I’m currently taking some really amazing classes, including Gender and Pop Culture. It has been eye-opening in the sense that- while I know media and pop culture play into how we see each other in society- I realized how truly deep ideology runs, and how the people who create ideology for the masses keep benefitting from it.
Recently, we were given an assignment- write a letter discussing the ways masculinity and feminity are portrayed in this tide commercial. Please watch the commercial, and read my response under the cut.
Recently I watched the “Dad Mom” Tide commercial. The commercial seemed like it was attempting to break down some of the barriers between men and what is considered feminine or motherly house work, but what it actually did was reinforce a lot of stereotypes about men and women and how they should behave, especially in their family roles.
The commercial opens on a man sitting on the couch, folding his young child’s laundry. Men generally aren’t shown doing work around the house, especially when it comes to their children. In media, we generally see men as the workers who come home late to a meal that was already prepared by his wife. He is the “breadwinner” and doesn’t take on roles within the home, whereas the wife stays home all day to cook, clean, and care for the children. Thus, in society, we have come to attach the words “mom” and “dad” to specific actions.
The man in the video says he is a “dad mom,” which stuck out to me because although his actions show him doing something that is ultimately not really seen in hegemonic forms of media, his words reinforce the idea that a “regular” dad doesn’t do these things, and therefore the word “mom” needed to be added to his title. He then talks briefly about how some moms find his ability to be both masculine and nurturing “alluring” which, when broken down, shows us that media wants society to not expect these things from “regular” men, so when a man has nurturing qualities, it should be seen as something attractive rather than expected. This shows that while it is generally a requirement in society and in media for a woman to be both nurturing (motherly) and also at the very same time be alluring or attractive, men do not have this same requirement.
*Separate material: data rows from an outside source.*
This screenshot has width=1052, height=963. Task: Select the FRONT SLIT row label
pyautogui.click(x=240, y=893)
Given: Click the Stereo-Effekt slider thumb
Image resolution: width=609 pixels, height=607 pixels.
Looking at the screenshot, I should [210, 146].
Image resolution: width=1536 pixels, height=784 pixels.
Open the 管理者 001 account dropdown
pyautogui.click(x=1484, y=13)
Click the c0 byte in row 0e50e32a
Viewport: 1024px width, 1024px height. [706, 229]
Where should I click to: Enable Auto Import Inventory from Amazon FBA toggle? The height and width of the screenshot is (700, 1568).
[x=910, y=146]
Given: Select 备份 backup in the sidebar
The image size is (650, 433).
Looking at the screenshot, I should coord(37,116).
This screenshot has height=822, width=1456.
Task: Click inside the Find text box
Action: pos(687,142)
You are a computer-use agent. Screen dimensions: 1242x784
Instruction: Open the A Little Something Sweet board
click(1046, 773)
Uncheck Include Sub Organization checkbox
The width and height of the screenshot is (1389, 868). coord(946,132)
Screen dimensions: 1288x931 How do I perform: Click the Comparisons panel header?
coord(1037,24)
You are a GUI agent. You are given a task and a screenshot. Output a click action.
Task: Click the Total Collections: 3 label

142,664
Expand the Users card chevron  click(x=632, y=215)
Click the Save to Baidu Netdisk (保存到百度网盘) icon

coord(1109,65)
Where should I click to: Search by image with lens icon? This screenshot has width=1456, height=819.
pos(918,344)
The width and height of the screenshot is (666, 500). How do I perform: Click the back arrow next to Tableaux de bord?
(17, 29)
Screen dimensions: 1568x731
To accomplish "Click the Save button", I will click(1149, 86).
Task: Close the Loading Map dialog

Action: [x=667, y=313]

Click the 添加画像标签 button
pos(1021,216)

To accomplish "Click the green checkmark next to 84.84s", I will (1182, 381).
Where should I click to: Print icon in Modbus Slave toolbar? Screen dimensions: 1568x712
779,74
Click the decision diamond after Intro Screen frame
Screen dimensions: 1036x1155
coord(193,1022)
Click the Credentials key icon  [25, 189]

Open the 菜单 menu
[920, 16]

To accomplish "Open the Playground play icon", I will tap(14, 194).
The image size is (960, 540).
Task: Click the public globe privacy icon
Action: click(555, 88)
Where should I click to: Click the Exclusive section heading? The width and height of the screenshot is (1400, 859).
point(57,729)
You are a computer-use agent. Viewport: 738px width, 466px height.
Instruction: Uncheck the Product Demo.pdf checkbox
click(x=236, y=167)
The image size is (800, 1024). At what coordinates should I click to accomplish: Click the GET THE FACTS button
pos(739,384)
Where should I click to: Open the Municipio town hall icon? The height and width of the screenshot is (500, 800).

By the end of the commercial, the “dad mom” talks about the “brute strength of dad” and how he is going to go do some “pull-ups and crunches.” From this, we are supposed to see that men should retain their masculinity at all time, and part of that masculinity is in physical strength. This essentially gives the message that a man who does housework but doesn’t put in any extra effort to maintain physical strength shouldn’t be seen as a “real” man. Generally, in society, these men are told that they are whipped, tied down, or even “gay.” Unsurprisingly, this still stems from the fact that housework is seen as the woman’s job, or at the very least, a feminine job.
The commercial itself contained mostly inferential gender inequality. We have made it the norm to view women as the ones who stay home to deal with child rearing and cleaning and cooking, while men are the ones who make the money while maintaining their strength and dominance. Media leads us to believe these things should be viewed simply as unquestionable facts, and when things aren’t this way, it is “abnormal” or “rare” so as to make sure we don’t question the standards set out for us in society that tend to be determined by the gender we are designated at birth.
Being someone who identifies as genderqueer, seeing all of these things in a commercial is a bit disheartening, although it comes as no real surprise to me. Media tends to lead society to keep believing that there are only two genders and those two genders need to act in very specific ways. The fact that we still see gender as this binary that dictates how and when we should cry, what careers we should pursue and how we should advance in those careers, what we should wear, and much more is a concept that media should focus on fixing, not perpetuating. Although there are some shows and movies now portraying LGBTQ* characters living outside the norms set for their gender/biological sex, we still don’t see many cisgender and heterosexual people portrayed as being outside of the “ideal type.” Because this is so, it’s hard for men and women to break free of the expectations placed upon them if they want to be treated normally in society. Furthermore, this makes it even harder for transgender/non-binary identified individuals because we are expected to “choose a side” and play the part, and if we decide that we don’t want to be identified as man nor woman, we still have to deal with being assigned a gender by other people simply because of physical appearance and mannerisms. This commercial was just another link in the chains that bound not only men and women, but our conceptualizations of them as taught to us by media and the people around us.